● **PROBLEM TO SOLVE**
After locating the line with "sheki turlari (186, 2249)", repeat it and every following line to the end of the listing, exactly. Omit the pictures.
______________________________
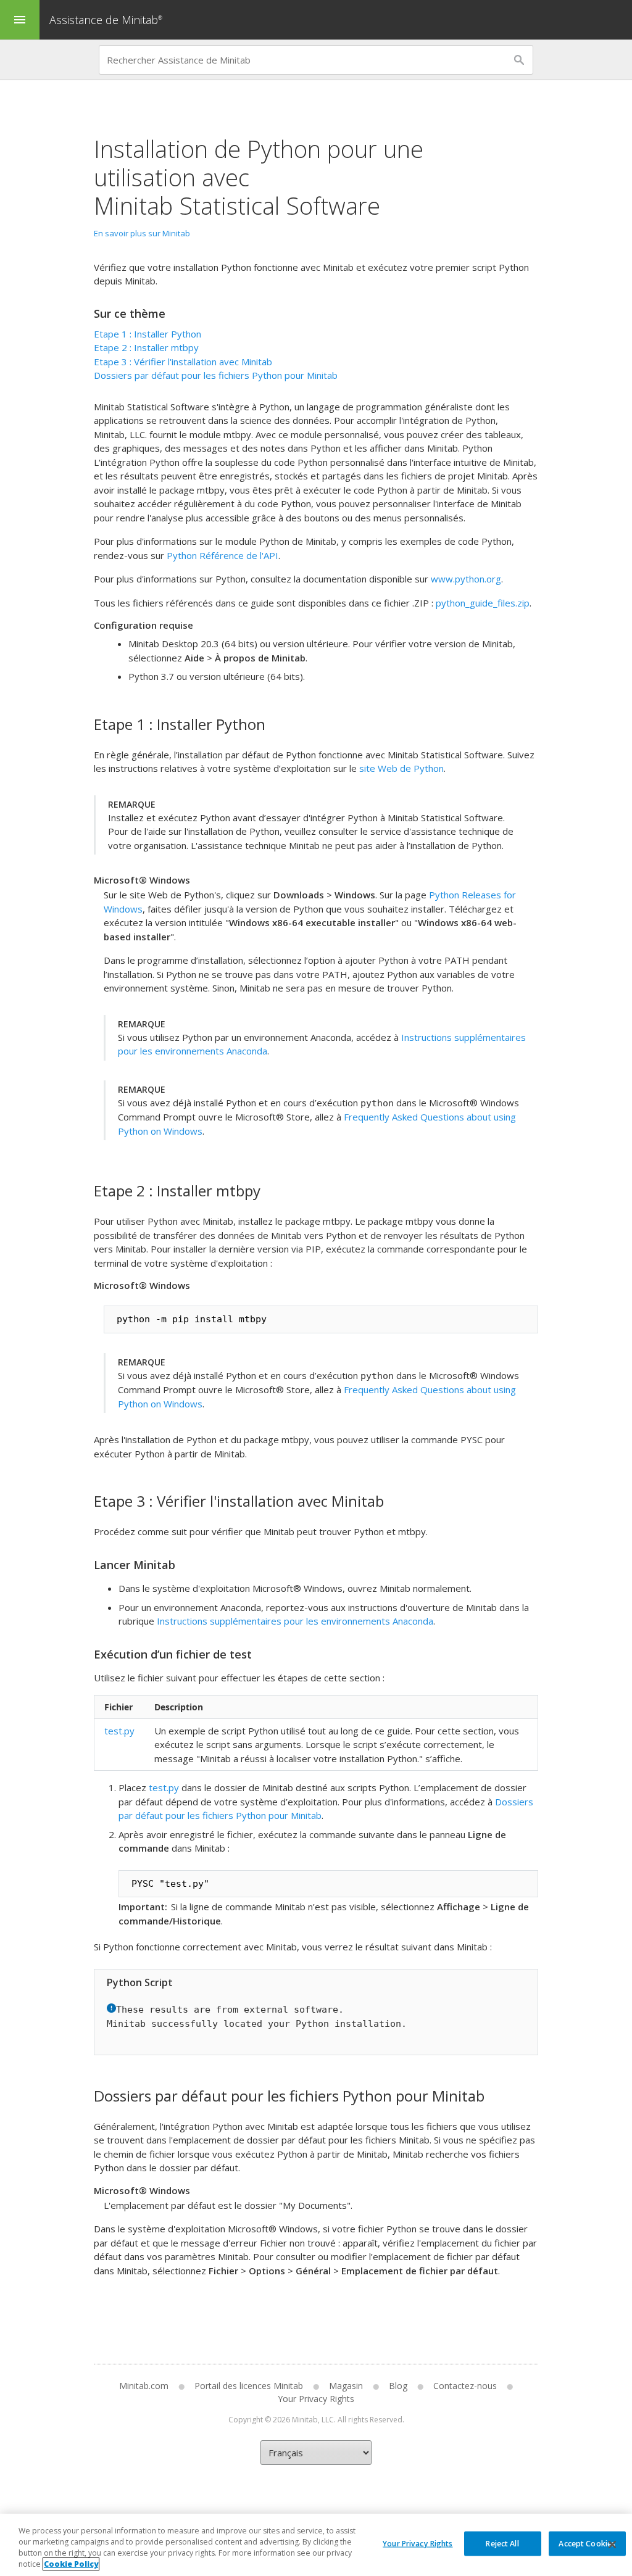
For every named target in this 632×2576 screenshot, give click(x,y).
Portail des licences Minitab (248, 2386)
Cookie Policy (71, 2564)
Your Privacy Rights (417, 2543)
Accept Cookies (587, 2543)
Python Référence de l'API (222, 555)
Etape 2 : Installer (146, 347)
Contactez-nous (465, 2386)
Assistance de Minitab (105, 19)
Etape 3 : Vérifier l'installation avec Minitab (183, 361)
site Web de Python (401, 768)
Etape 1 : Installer (147, 334)
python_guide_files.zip (483, 603)
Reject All (502, 2543)
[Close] (612, 2544)
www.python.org (466, 579)
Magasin (346, 2386)
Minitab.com (143, 2386)
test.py (119, 1731)
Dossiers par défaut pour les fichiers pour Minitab (216, 375)
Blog (398, 2386)
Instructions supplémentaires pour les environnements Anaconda (295, 1621)
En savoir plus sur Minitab (142, 233)
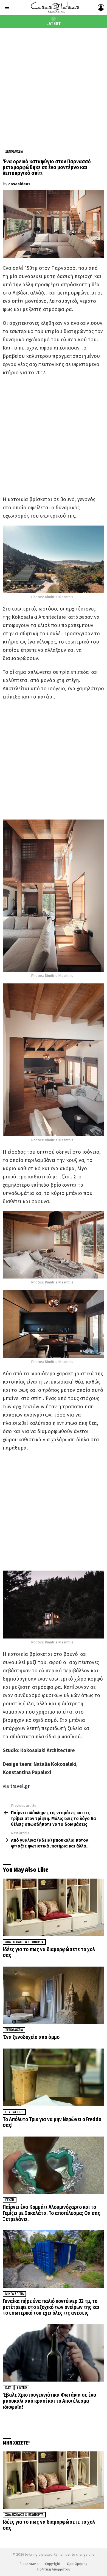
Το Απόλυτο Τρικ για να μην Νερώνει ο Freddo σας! (52, 2122)
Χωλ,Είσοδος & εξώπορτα (24, 1942)
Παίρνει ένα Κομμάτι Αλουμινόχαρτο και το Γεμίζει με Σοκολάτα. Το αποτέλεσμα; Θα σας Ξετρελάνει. (51, 2213)
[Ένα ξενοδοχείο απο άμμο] (53, 1995)
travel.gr (19, 1786)
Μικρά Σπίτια (14, 2294)
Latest (53, 23)
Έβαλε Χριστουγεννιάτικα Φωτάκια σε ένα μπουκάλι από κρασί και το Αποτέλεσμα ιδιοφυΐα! (49, 2401)
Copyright (52, 2564)
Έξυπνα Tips (14, 2112)
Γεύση (9, 2200)
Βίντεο (21, 2388)
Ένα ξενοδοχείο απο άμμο (31, 2037)
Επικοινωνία (29, 2564)
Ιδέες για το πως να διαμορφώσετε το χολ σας (49, 1952)
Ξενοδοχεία (14, 2030)
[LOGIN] (101, 7)
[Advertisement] (53, 84)
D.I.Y (8, 2388)
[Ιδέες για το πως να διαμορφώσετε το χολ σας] (53, 1907)
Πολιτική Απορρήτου (53, 2569)
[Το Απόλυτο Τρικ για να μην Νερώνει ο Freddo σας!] (53, 2077)
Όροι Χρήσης (77, 2564)
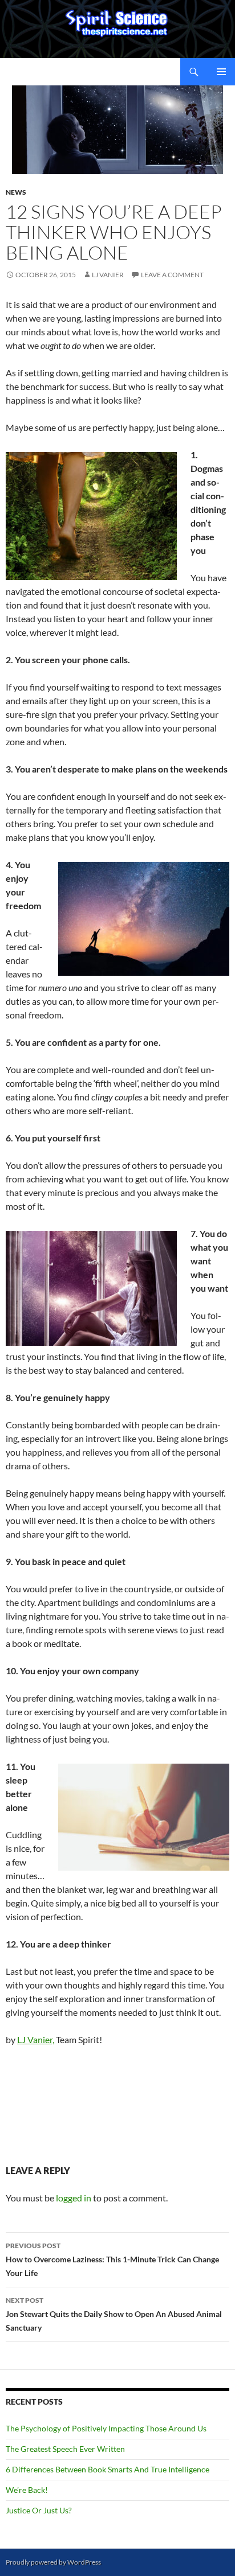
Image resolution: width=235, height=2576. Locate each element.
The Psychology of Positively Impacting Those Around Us (106, 2428)
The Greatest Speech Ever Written (65, 2449)
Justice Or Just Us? (39, 2510)
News (16, 192)
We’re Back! (27, 2490)
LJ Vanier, (35, 2039)
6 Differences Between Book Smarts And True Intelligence (107, 2469)
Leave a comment (172, 274)
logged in (73, 2197)
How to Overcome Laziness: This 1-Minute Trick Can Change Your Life (112, 2259)
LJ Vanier (108, 274)
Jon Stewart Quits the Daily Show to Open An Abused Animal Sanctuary (114, 2314)
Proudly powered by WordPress (53, 2562)
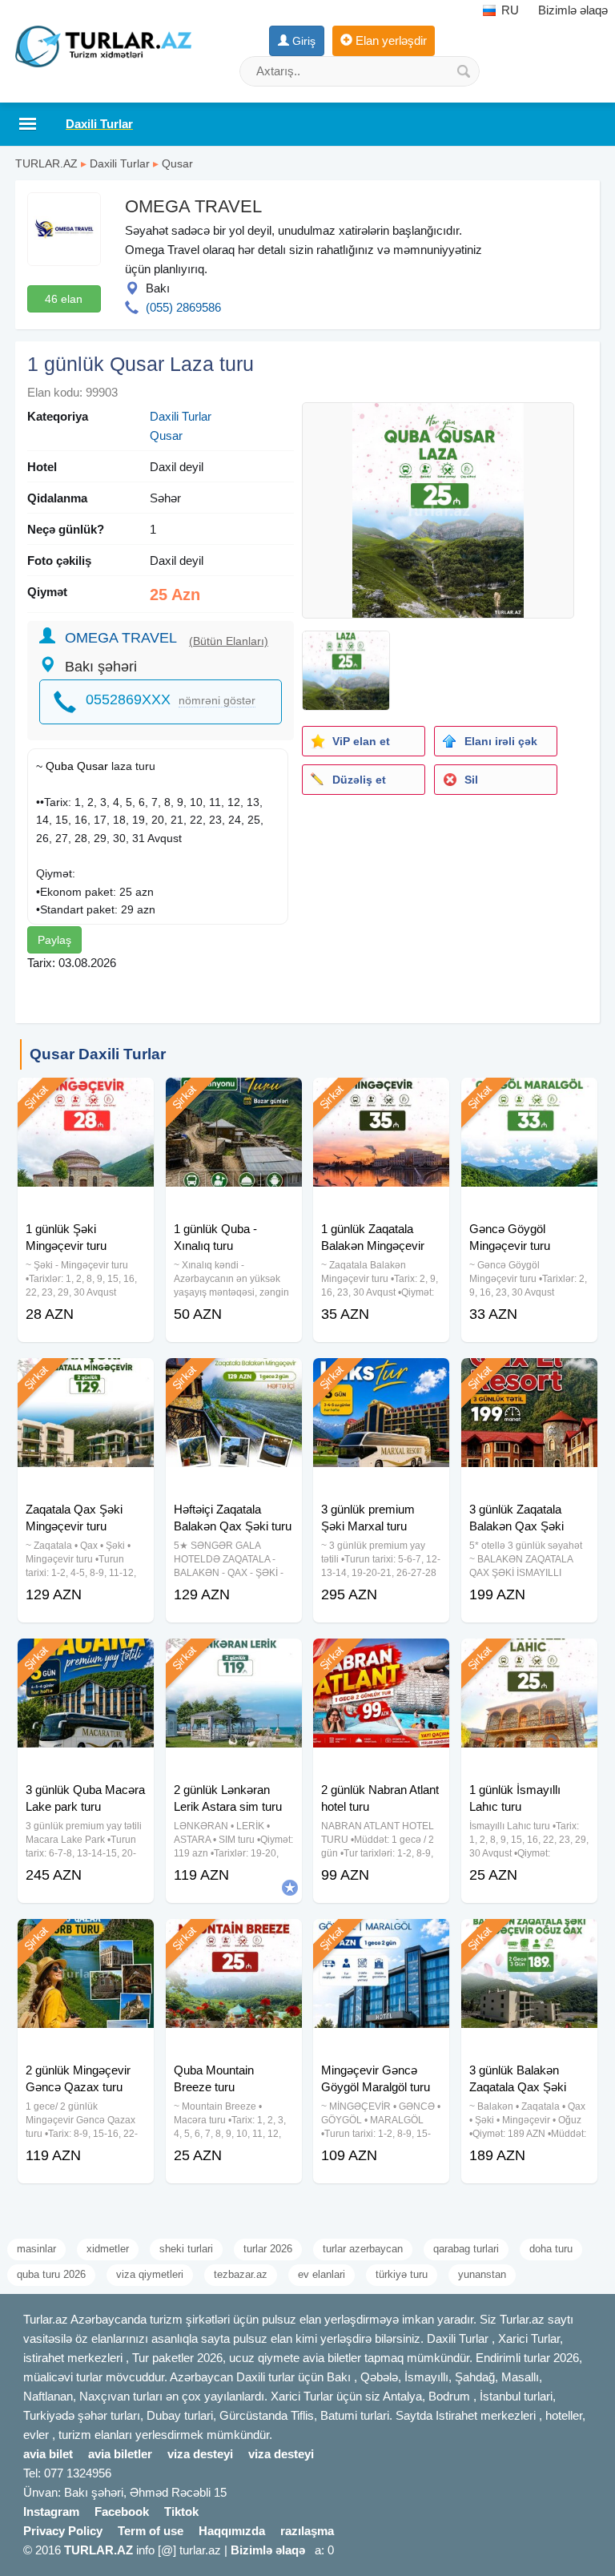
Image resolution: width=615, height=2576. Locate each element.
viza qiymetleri (149, 2274)
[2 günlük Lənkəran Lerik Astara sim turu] (234, 1659)
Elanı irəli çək (500, 741)
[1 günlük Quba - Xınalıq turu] (234, 1098)
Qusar (177, 163)
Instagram (51, 2511)
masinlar (36, 2249)
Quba (60, 766)
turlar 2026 (267, 2249)
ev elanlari (321, 2274)
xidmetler (107, 2249)
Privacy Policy (62, 2531)
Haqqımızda (232, 2531)
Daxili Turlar (120, 163)
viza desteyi (200, 2454)
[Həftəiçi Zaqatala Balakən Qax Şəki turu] (234, 1378)
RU (508, 10)
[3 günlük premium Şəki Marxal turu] (381, 1378)
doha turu (551, 2249)
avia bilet (48, 2454)
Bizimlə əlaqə (573, 10)
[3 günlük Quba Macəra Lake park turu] (86, 1659)
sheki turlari (186, 2249)
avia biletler (120, 2454)
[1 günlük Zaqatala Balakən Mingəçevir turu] (381, 1098)
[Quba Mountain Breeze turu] (234, 1939)
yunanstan (482, 2274)
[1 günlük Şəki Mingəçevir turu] (86, 1098)
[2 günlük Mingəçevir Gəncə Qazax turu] (86, 1939)
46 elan (63, 298)
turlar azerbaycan (363, 2249)
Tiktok (181, 2511)
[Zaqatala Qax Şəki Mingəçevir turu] (86, 1378)
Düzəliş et (359, 779)
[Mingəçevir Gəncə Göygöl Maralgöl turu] (381, 1939)
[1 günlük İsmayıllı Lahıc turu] (529, 1659)
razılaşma (307, 2531)
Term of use (150, 2531)
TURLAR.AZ (46, 163)
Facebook (121, 2511)
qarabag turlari (466, 2249)
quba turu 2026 (51, 2274)
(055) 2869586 (183, 307)
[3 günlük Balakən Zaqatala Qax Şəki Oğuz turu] (529, 1939)
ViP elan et (361, 741)
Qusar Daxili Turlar (98, 1054)
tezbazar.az (240, 2274)
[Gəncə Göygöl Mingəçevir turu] (529, 1098)
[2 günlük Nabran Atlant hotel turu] (381, 1659)
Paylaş (54, 939)
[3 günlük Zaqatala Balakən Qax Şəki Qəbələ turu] (529, 1378)
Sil (471, 779)
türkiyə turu (402, 2274)
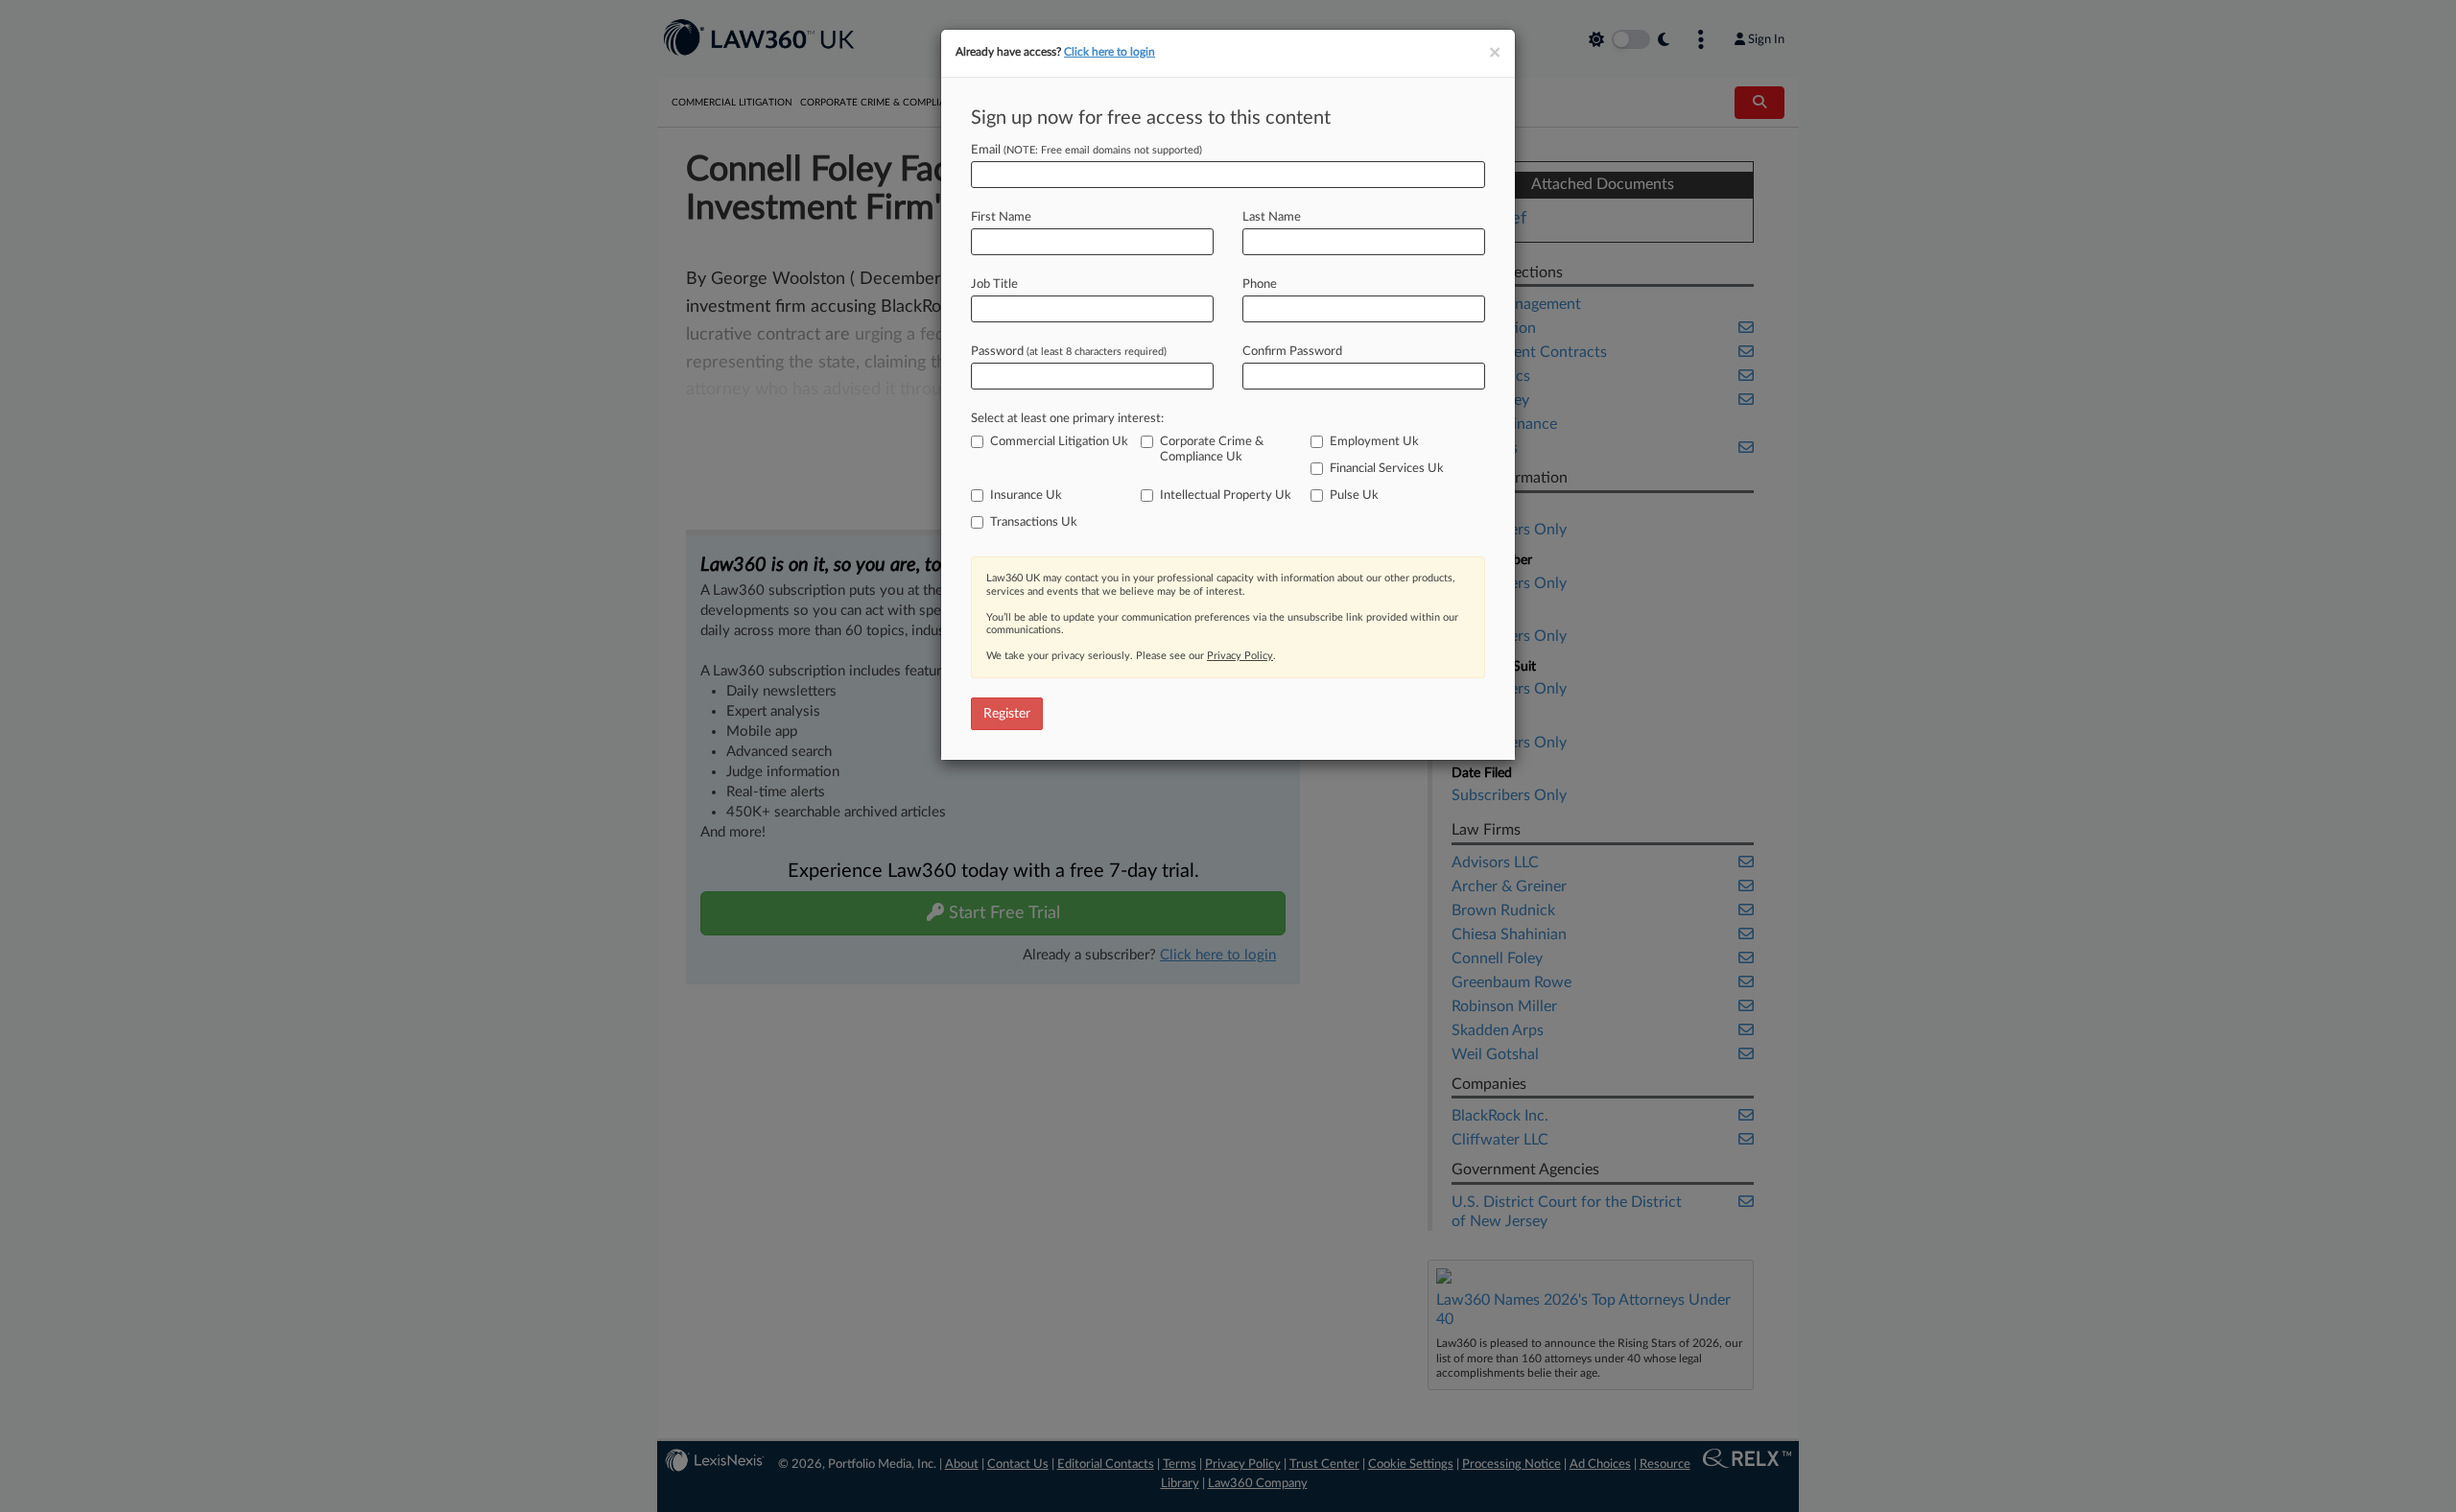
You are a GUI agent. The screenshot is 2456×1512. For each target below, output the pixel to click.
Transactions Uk (1033, 522)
______________________________
● **SOLUTION**
sheki turlari (186, 2249)
avia biletler (120, 2454)
[1 günlük Zaqatala Balakən Mingəçevir turu] (381, 1098)
[Quba Mountain Breeze turu] (234, 1939)
yunanstan (482, 2274)
[1 günlük Şəki Mingəçevir turu] (86, 1098)
[2 günlük Mingəçevir Gəncə Qazax turu] (86, 1939)
46 elan (63, 298)
turlar azerbaycan (363, 2249)
Tiktok (181, 2511)
[Zaqatala Qax Şəki Mingəçevir turu] (86, 1378)
Düzəliş et (359, 779)
[Mingəçevir Gəncə Göygöl Maralgöl turu] (381, 1939)
[1 günlük İsmayıllı Lahıc turu] (529, 1659)
razılaşma (307, 2531)
Term of use (150, 2531)
TURLAR.AZ (46, 163)
Facebook (121, 2511)
qarabag turlari (466, 2249)
quba turu 2026 (51, 2274)
(055) 2869586 (183, 307)
[3 günlük Balakən Zaqatala Qax Şəki Oğuz turu] (529, 1939)
ViP elan et (361, 741)
Qusar Daxili Turlar (98, 1054)
tezbazar.az (240, 2274)
[Gəncə Göygöl Mingəçevir turu] (529, 1098)
[2 günlük Nabran Atlant hotel turu] (381, 1659)
Paylaş (54, 939)
[3 günlük Zaqatala Balakən Qax Şəki Qəbələ turu] (529, 1378)
Sil (471, 779)
türkiyə turu (402, 2274)
You are a GUI agent. The screenshot is 2456×1512. For each target below, output the pixel to click.
Transactions Uk (1033, 522)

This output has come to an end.